It’s enough to make even the securest of men feel less than adequate, less attractive, and less desirable and perhaps even less than a man. And it’s all because of those images, you know, the ones that, day in and day out, we are shown on TV, in magazines, newspapers and in movies.
It’s enough to make even the securest of men feel less than adequate, less attractive, and less desirable and perhaps even less than a man.
And it’s all because of those images, you know, the ones that, day in and day out, we are shown on TV, in magazines, newspapers and in movies.
They are images of "the beautiful people,” the ones with the good looks, the perfect bodies and the big dose of celebrity. They are the ones who come to mind in response to the apparent growing notion among some ladies who say that when it comes to relationships, "it’s Mr. Perfect or nobody at all.”
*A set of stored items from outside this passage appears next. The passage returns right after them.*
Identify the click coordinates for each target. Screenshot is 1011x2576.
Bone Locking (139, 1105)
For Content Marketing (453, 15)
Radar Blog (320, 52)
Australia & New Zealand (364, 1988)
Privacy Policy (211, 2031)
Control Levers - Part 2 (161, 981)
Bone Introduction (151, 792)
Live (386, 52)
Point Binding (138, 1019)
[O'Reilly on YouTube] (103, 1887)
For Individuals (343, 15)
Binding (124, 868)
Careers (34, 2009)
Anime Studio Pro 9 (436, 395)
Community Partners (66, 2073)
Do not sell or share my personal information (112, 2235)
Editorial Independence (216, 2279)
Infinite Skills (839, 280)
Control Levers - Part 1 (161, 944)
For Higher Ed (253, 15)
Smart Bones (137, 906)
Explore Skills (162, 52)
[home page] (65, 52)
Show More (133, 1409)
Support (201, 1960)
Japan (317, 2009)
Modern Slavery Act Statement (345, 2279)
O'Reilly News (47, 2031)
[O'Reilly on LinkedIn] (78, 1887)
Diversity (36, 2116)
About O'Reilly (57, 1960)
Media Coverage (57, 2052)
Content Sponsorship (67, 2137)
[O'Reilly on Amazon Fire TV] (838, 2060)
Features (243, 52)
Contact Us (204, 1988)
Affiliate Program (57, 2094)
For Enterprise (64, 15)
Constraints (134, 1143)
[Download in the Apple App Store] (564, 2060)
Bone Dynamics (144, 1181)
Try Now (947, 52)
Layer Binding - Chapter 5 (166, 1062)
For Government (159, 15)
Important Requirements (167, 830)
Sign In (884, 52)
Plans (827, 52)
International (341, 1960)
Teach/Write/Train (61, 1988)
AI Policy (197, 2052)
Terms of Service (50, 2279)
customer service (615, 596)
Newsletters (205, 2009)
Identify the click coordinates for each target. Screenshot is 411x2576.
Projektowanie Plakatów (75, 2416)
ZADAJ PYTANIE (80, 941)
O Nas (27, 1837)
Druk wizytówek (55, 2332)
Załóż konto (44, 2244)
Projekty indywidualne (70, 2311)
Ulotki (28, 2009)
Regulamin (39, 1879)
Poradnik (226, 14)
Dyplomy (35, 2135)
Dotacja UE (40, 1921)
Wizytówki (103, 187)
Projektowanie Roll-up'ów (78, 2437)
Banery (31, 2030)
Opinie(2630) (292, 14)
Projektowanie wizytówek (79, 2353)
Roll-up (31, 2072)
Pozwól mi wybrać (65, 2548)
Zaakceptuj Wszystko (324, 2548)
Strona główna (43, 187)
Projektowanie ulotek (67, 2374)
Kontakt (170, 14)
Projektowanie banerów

That idea has delivered a crippling blow to the ego and self-esteem of thousands of good, capable, responsible men who just happen to be "simple” guys. They are not on TV; they are not on the runways modeling the products of local designers (For the modelling business, it’s another story for another day); they are not multimillion-francs athletes or entertainers; and they are not staring back at you from the silver screen, feeding women’s fantasies.
They are ordinary, average guys who go to work every day in a variety of 7am-to-5pm jobs; they pay their bills; they obey the law; they seek fulfilling relationships with women, and they are a part of the group that many describe as "the beauty of the planet”
But as seemingly desirable as these men appear to be with characteristics that many women say they look for in a man, they not only are not at the top of some women’s list, they aren’t even on the list when it comes to love and romance. The reason?
Some women themselves will tell you, without hesitation, that now that there is more access and opportunity in the employment arena, many are primarily devoted to their careers, plus they are more likely to be financially stable and are less likely to want to put forth the effort of establishing and sustaining a meaningful relationship, unless it is with someone whom they consider not just Mr. Right but the perfect Mr. Right.
This is by no means a new phenomenon, but it has been taken to a new level. In this day and time, it’s apparently in style for women to be single by choice, and some women ‘career-minded, independent and more choosy’ than ever wear that distinction like a badge of honour.
But as frustrating and puzzling as this slap in the face is for some men, men need to know and understand that despite not being on some womens’ A- relationship list because they don’t meet their imagination criteria and there’s absolutely nothing wrong with being a simple guy!
Let’s be clear about this: Those women who limit their choices and only consider their imagination-figures don’t represent the majority of women. In reality, most women look beyond the surface and consider things like personality, intelligence, consideration and dependability as a part of the love quotient.
They know that the package’s wrapping is not more important than the package itself.
Most look forward to emotional warmth, sensitivity and nurturing in a man. Ask any woman (well, any reasonable, sensible woman) and she’ll tell you that the real beauty of a man is his confidence, his self-esteem, his attention to responsibility and duty. You don’t have to be on TV or in the soaps to be "Mr. Perfect.”
You might not be a celebrity, but you can be a star who just happens to be a regular guy. When you take the step to improve a situation when no one else will, when you are the willing, conscientious role model that you should be, When you make a difference instead of making excuse, when you become a mentor to that child who needs your direction, , when you take a stand even when no one else is standing, when you extend yourself to assist those who need a helping hand, when you right a wrong, and when you know when to lead, when to follow and when to get out of the way.
All these are qualities that can make a man the envy of all other men, and the dream of most women with the celebrity dose.
The fact that you don’t show-off yourself in the glare of the spotlight, should not determine the level of your self-confidence, self-esteem, and self-worth. In the real world, the foundation of our society rests on the shoulders of simple and humble men (and women) who may never stand in the glare of the celebrity spotlight, but that doesn’t mean that they aren’t the cream of the crop.
Every woman has the right to determine what she needs in a man, what she needs to make her happy and fulfilled with no regard to how grand her desires are. But are too many being unrealistic? Too picky? To the point that they are denying themselves the beauty of a satisfying relationship while they seek and wait for impossible ideals!
What is it about a woman, who won’t even give a man the time of day if he doesn’t have the credentials that fit her imagination? True, it’s her choice and, at the same time, perhaps her loss.
She has to understand that "Mr. Perfect can come in all forms, even in the form of a simple guy, one who can listen to a woman and hear what she’s saying, one who realizes that the courtship should never end, one who knows how to love a woman the way she should be (and needs to be) loved.
See, it’s all about perception and preference but it goes both ways. Those women who say "it’s Mr. Perfect or no one at all,” what’s to say that they, themselves, are the cream of the crop?
So, if you’re a guy, keep on doing what you’re doing, you have no reason to feel inadequate. There should be no shame in your game!